Task to carry out = From the material beneath, pull every line with the word "agent".

Supplied records =
-------------------------
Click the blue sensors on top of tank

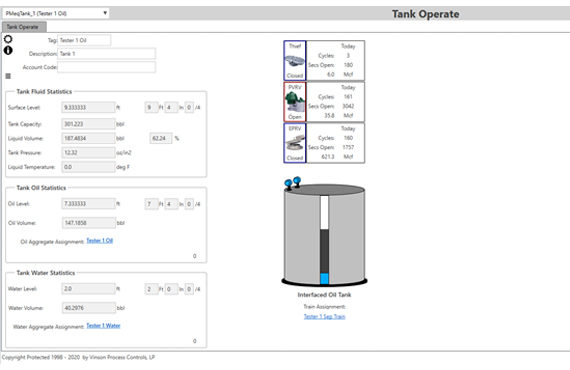pos(293,182)
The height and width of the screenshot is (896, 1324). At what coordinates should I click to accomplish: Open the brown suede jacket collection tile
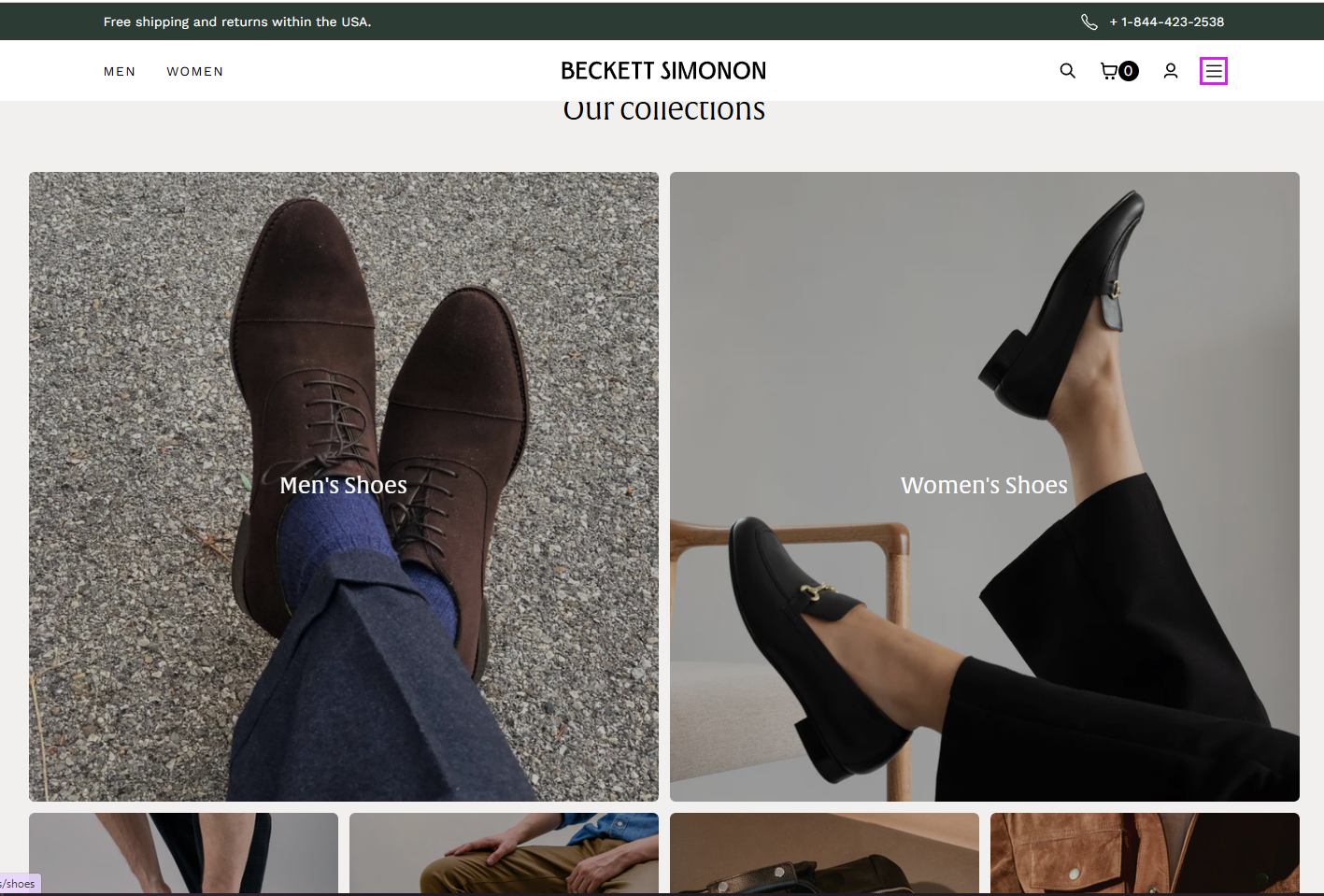pos(1145,852)
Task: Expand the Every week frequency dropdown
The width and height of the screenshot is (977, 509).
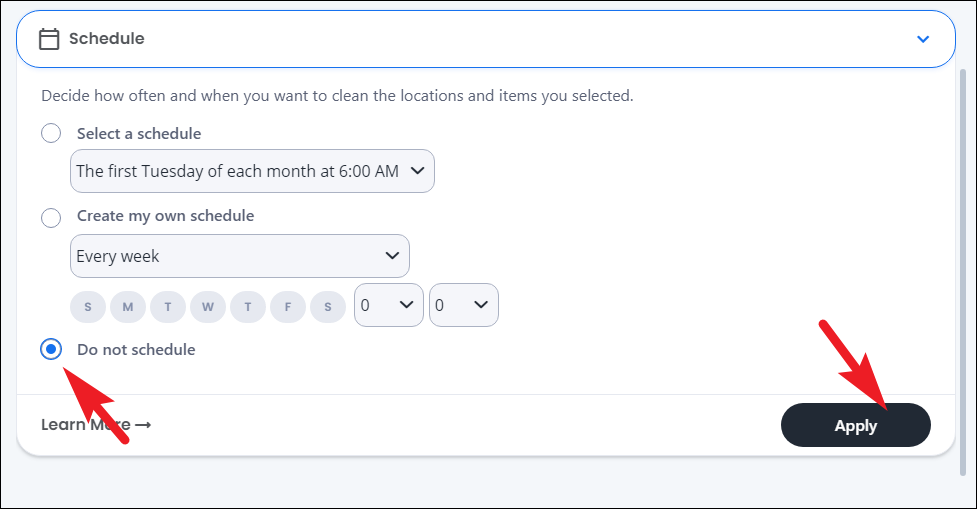Action: pos(239,256)
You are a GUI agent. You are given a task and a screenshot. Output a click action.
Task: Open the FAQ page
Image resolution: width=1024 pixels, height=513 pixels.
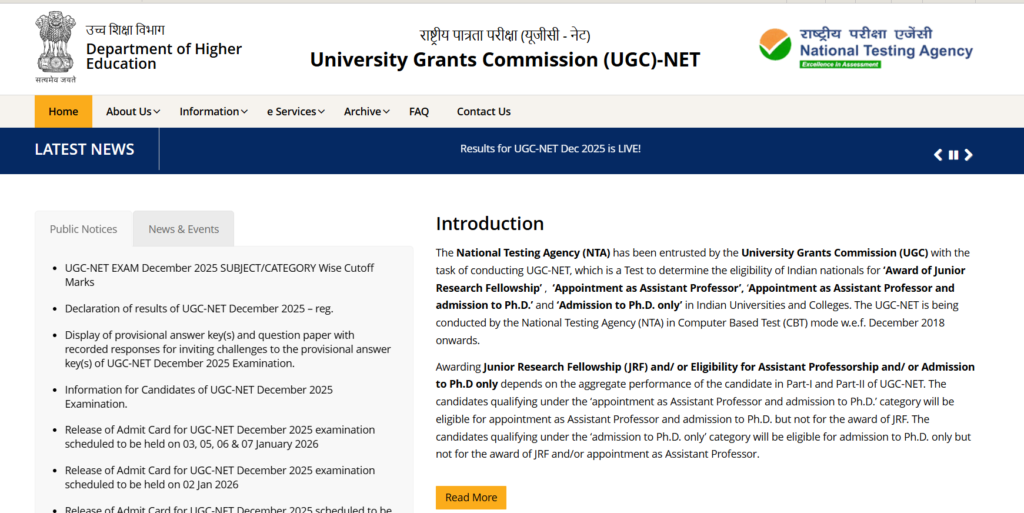click(419, 112)
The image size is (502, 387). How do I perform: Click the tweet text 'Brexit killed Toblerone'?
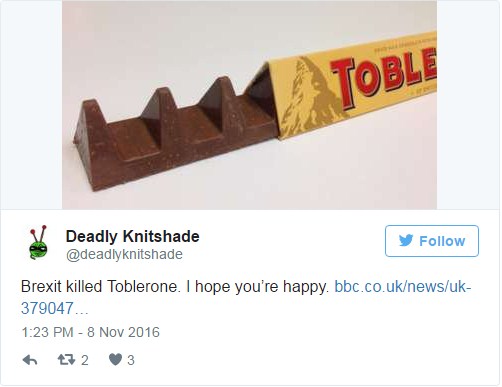[99, 287]
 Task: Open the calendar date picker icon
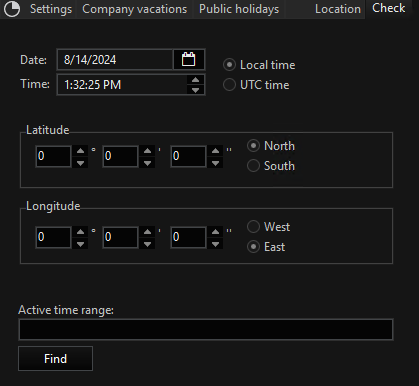[x=189, y=60]
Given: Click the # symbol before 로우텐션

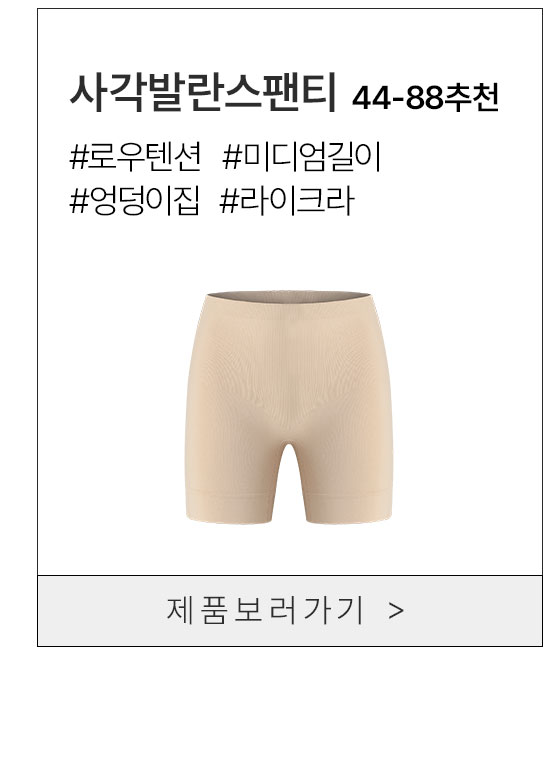Looking at the screenshot, I should [78, 158].
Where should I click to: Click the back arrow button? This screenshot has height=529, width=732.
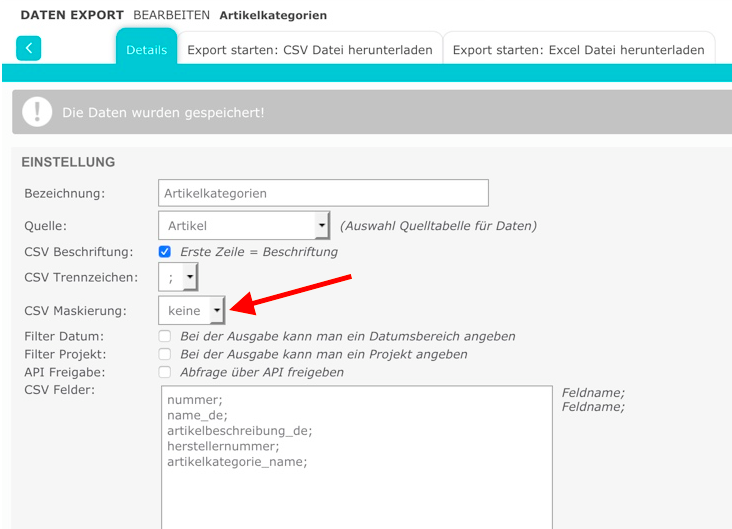(x=29, y=48)
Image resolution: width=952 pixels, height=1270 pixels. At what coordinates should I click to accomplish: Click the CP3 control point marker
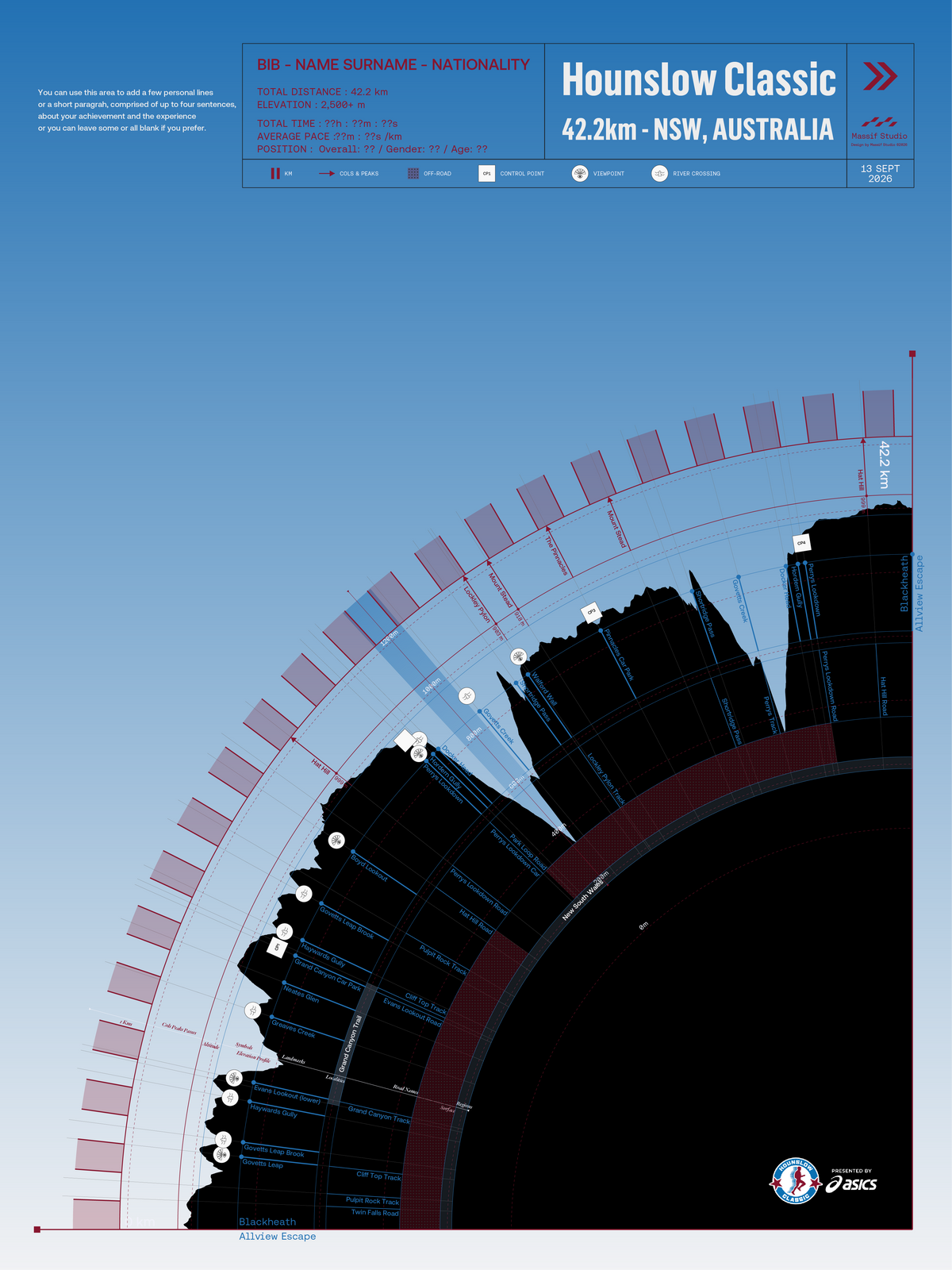tap(590, 612)
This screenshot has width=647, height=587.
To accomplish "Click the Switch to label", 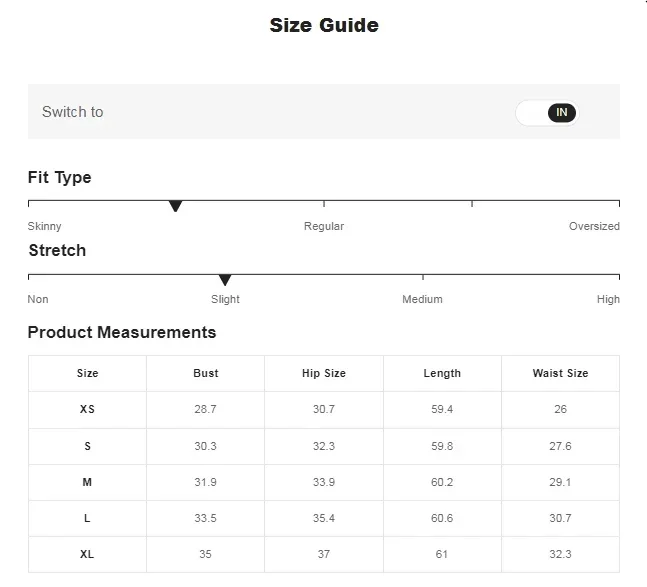I will click(x=72, y=112).
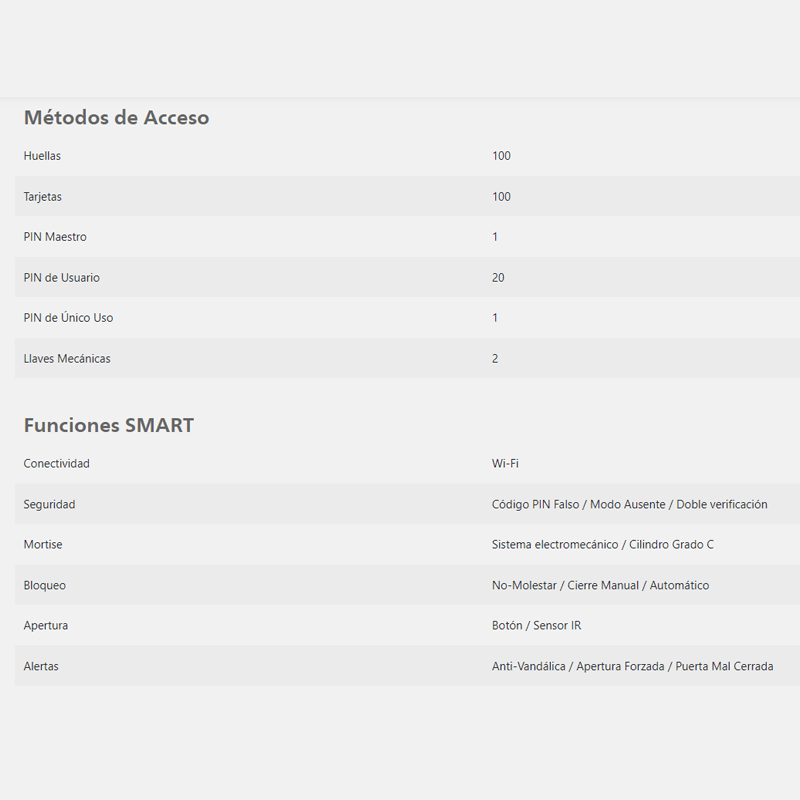The image size is (800, 800).
Task: Click the Wi-Fi connectivity value
Action: pyautogui.click(x=505, y=463)
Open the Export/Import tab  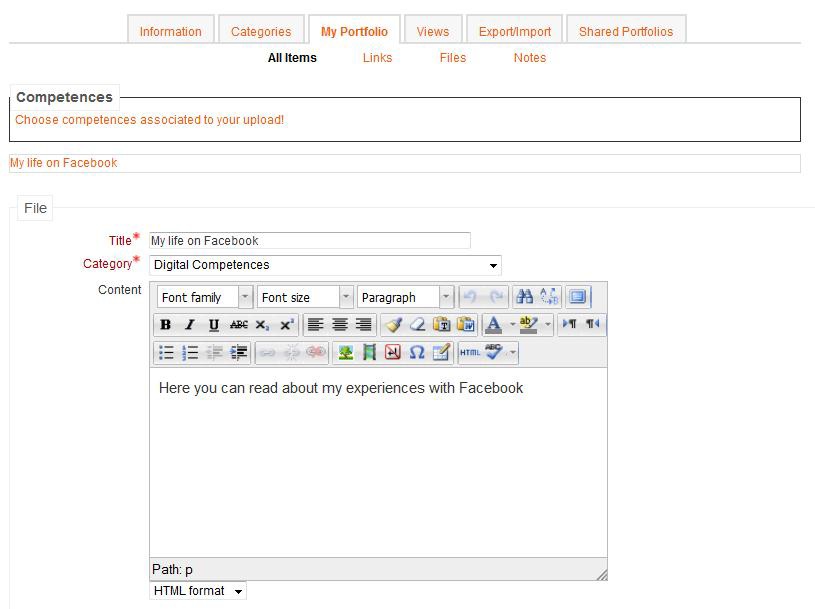(515, 31)
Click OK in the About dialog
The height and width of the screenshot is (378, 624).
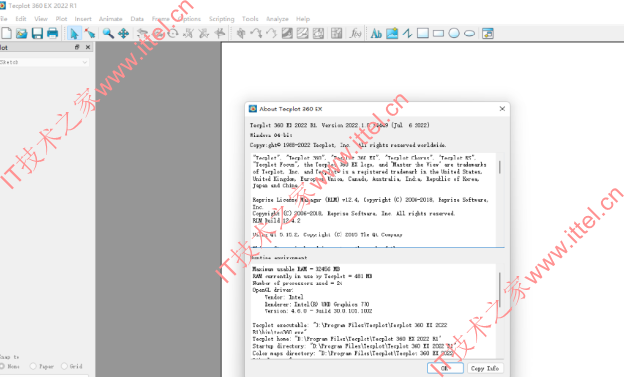pos(445,368)
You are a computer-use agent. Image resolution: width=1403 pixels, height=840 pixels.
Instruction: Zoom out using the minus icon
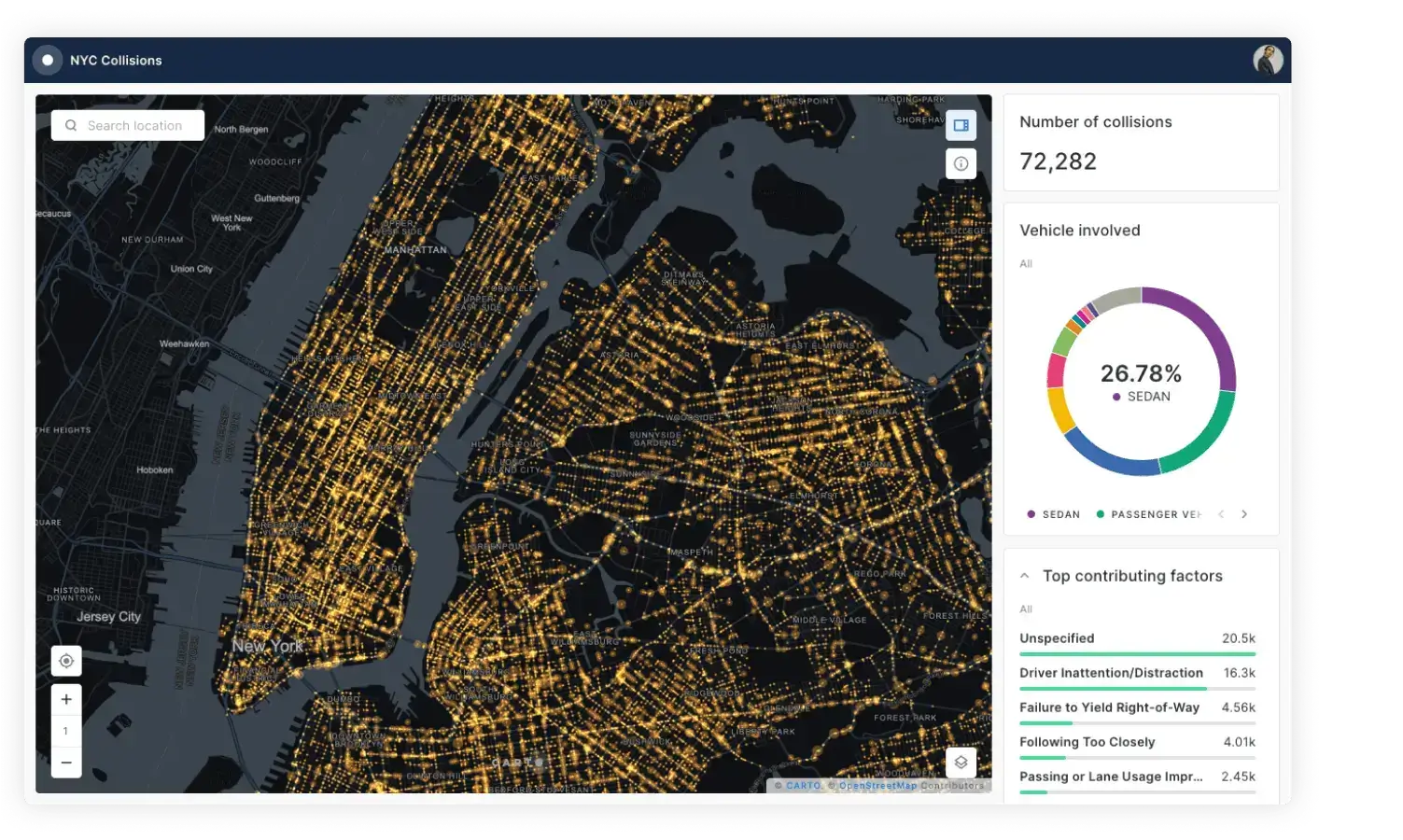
-------------------------
Result for this task =
You are a GUI agent. You are given a task and a screenshot. Output a click action.
You are a computer-use agent. Image resolution: width=1403 pixels, height=840 pixels.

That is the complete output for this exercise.